Harken operates oil-and-gas properties pursuant to leases on Big Creek Ranch. Under these leases, Harken owns and operates structures and equipment on Plaintiffs’ land which are used in exploring, drilling, producing, storing, handling, transferring, processing, and transporting oil. Harken has the obligation to act as a reasonable and prudent oil-and-gas producer.
Big Creek, the tributaries of Big Creek, and the surface waters and groundwater on Big Creek Ranch flow into the Canadian River. The Canadian River is the southern boundary of the Ranch, and is downgradient from Harken’s oil and gas flowlines, tank batteries, and other production equipment.
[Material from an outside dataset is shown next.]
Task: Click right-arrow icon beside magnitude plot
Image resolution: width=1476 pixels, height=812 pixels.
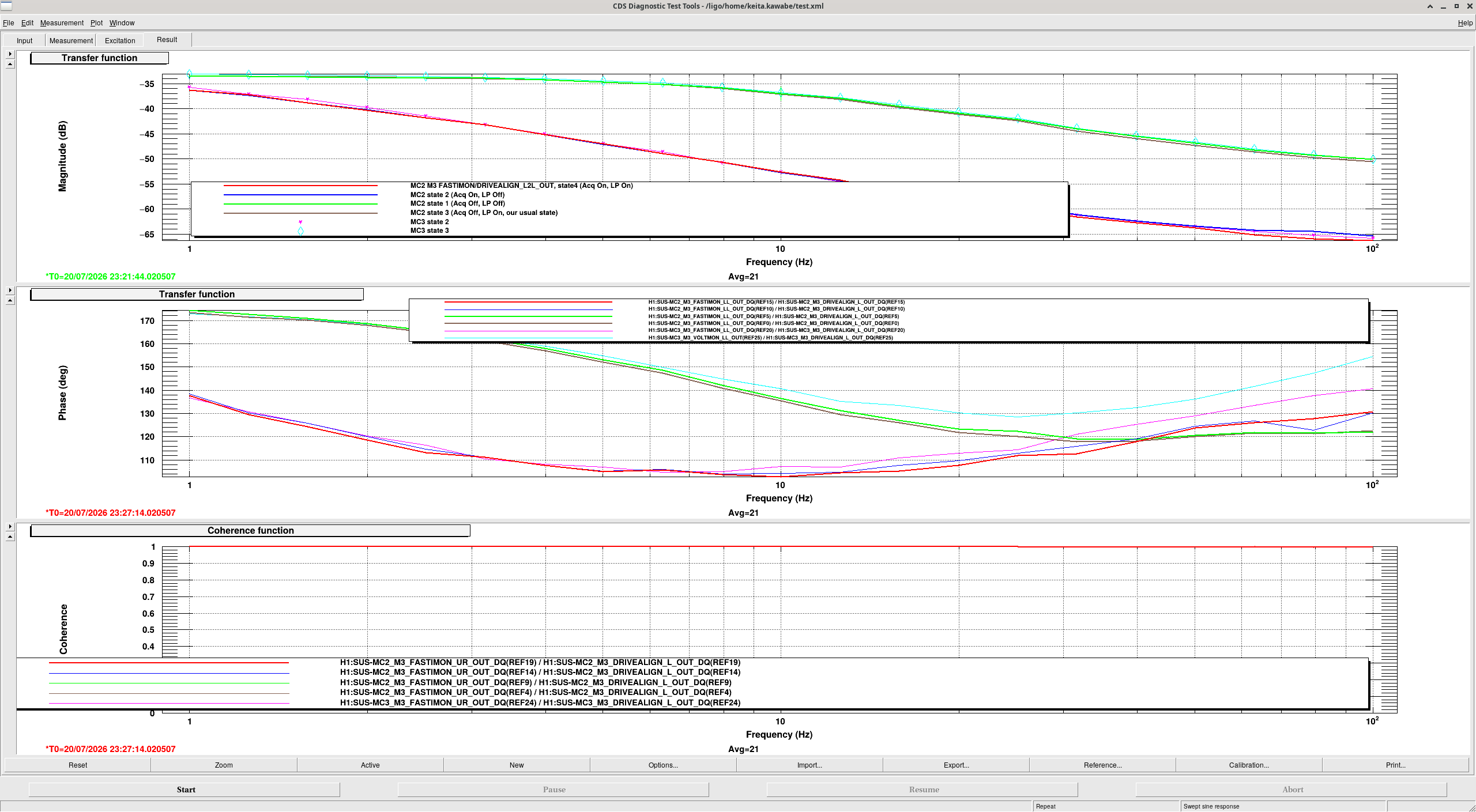Action: pyautogui.click(x=10, y=54)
The Canadian River flows into the Arkansas River, the Arkansas River flows into the Mississippi River, and the Mississippi River flows into the Gulf of Mexico.
Claims
Plaintiffs allege that Harken has discharged hydrocarbons and continues to discharge hydrocarbons, produced brine, and other pollutants onto the Big Creek Ranch and into a small seasonal creek on Plaintiffs’ property known as “Big Creek,” “unnamed tributaries of Big Creek,” and other “independent ground and surface waters.” Plaintiffs allege that through production operation discharges Harken has damaged and continues to damage the land, contaminated and continues to contaminate surface waters and groundwater, threatened and continues to threaten surface waters and groundwater, killed 10 head of their cattle, and damaged and continues to damage their surface vegetation.
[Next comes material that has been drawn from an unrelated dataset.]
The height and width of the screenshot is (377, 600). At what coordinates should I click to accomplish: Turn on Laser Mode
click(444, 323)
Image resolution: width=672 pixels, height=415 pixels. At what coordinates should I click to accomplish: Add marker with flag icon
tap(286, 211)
Plaintiffs allege that before pollution became unmanageable, they conducted a cow-calf operation on the Ranch, the calves of which were sold into interstate commerce. They allege that Harken’s pollution has forced them to re-locate their cattle operations.
Plaintiffs allege that Harken has contaminated or threatened 9,265.24 acre feet of groundwater and over 90 non-contiguous surface acres. They allege that the cost to repair and remediate the surface damages and groundwater is $38,537,-500.00.
Plaintiffs contend that Harken’s actions violate the Oil Production Act of 1990(OPA), and that Harken has offered no remediation plan.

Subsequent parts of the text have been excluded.